Pear and Almond Tart
Ingredients (1 batches)
| Amount | Measure | Name |
|---|---|---|
| 6.00 | oz | Sugar, confectioners -10X |
| 12.00 | oz | Butter |
| 18.00 | oz | All-purpose flour |
| 1.00 | pc | Eggs |
| 1.00 | whole | Egg yolks |
| 1.00 | tbsp | Pure vanilla extract |
| 1.00 | pouch | KNORR Creme Caramel Flan 6 x 16 OZ |
| 7.00 | cup | Half and Half |
| 3.00 | cup | Pears pureed, or compound |
| 1.00 | tbsp | Almond Extract |
| 1.00 | cup | Caramel Sauce |
| 1.00 | tbsp | Liqueur , Pear Williams |
| 64.00 | pc | Pears , cut into thin wedges |
| Almonds, sliced , toasted, garnish |
Preparation
1. Preheat oven to 350 degrees.
2. Cream butter and sugar together. Add flour, egg yolk, egg and vanilla extract. Mix to form a ball. Refrigerate for 30 minutes. Separate dough into 4 equal parts, roll and line 4 tart pans. Place a parchment paper on top and fill with weights. Bake in 350 degree oven for 20 minutes or until light brown. Cool completly before filling.
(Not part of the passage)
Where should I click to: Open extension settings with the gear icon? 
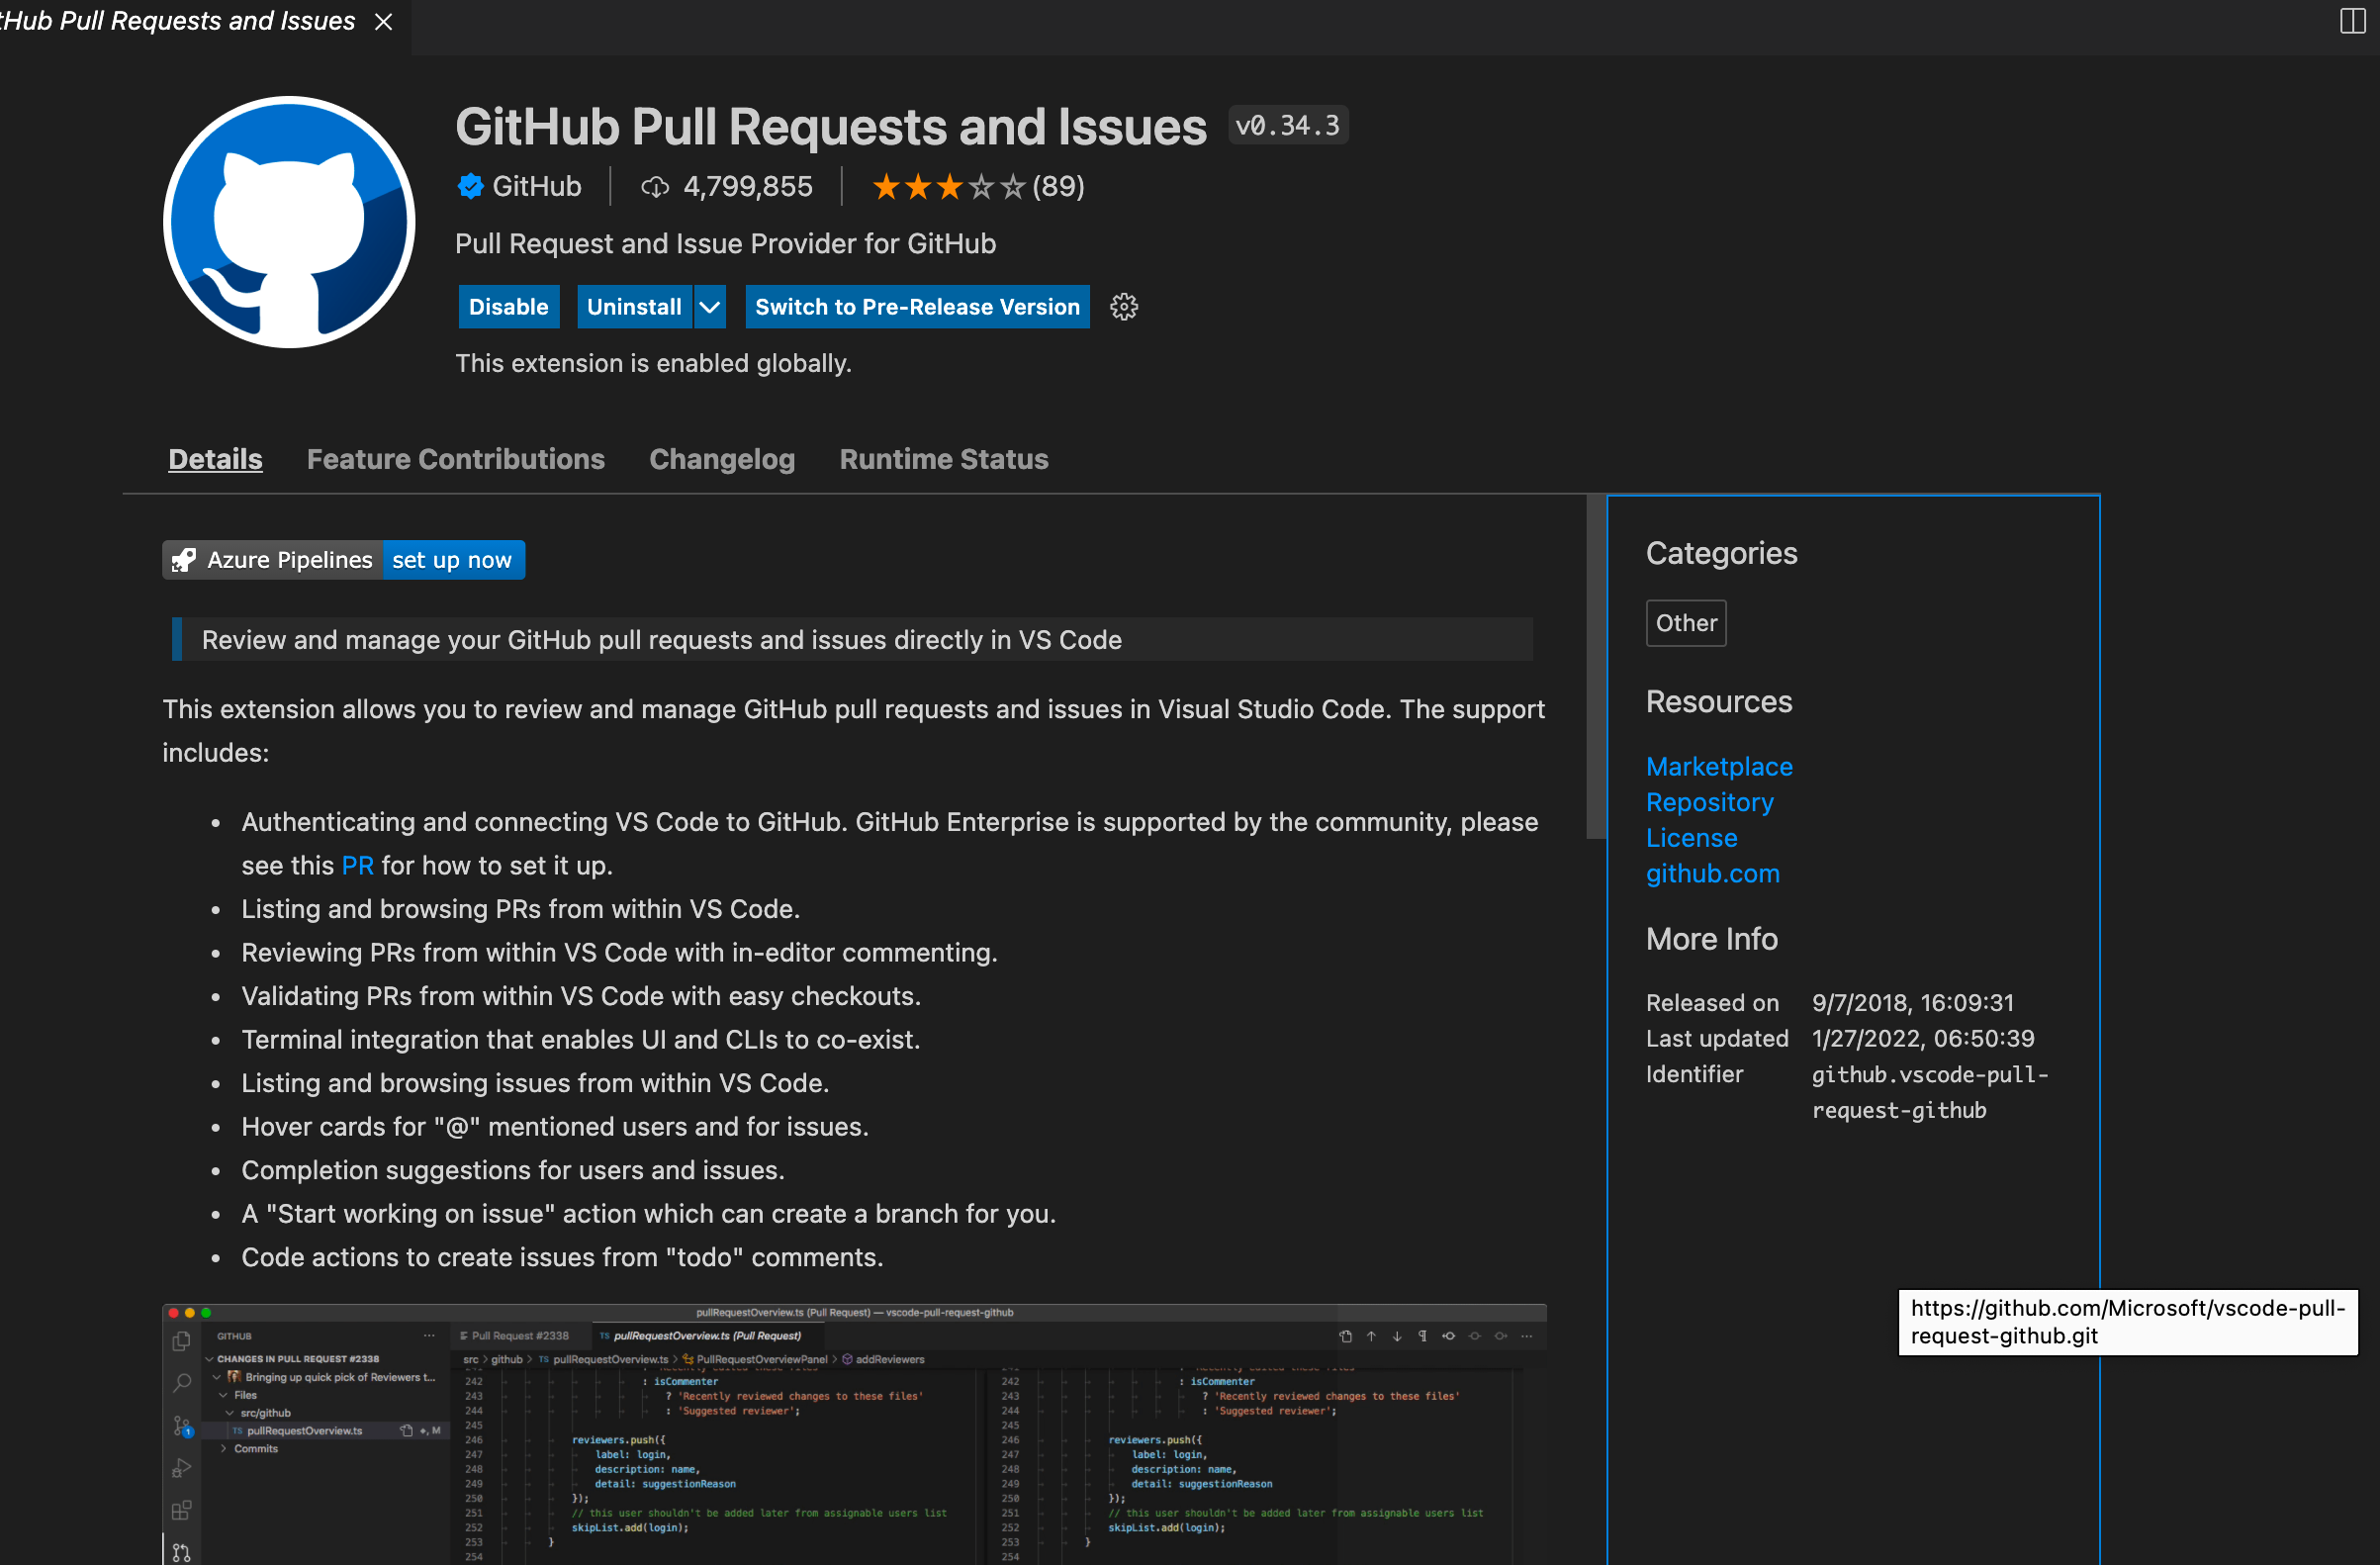pyautogui.click(x=1124, y=306)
3. In a large sauce pan prepare Creme Caramel Flan according to package directions using half and half. Bring to a boil and add pear puree, or compound pear, almond extract and blend well. Pour mixture into baked tart shell and chill thoroughly.
4. Mix caramel sauce with pear brandy. Set aside. Arrange 16 pear wedges evenly on top of each tart. Drizzle with Caramel mixture and sprinkle with toasted sliced almonds.
Note: If using commercial compounds, follow manufacturers directions.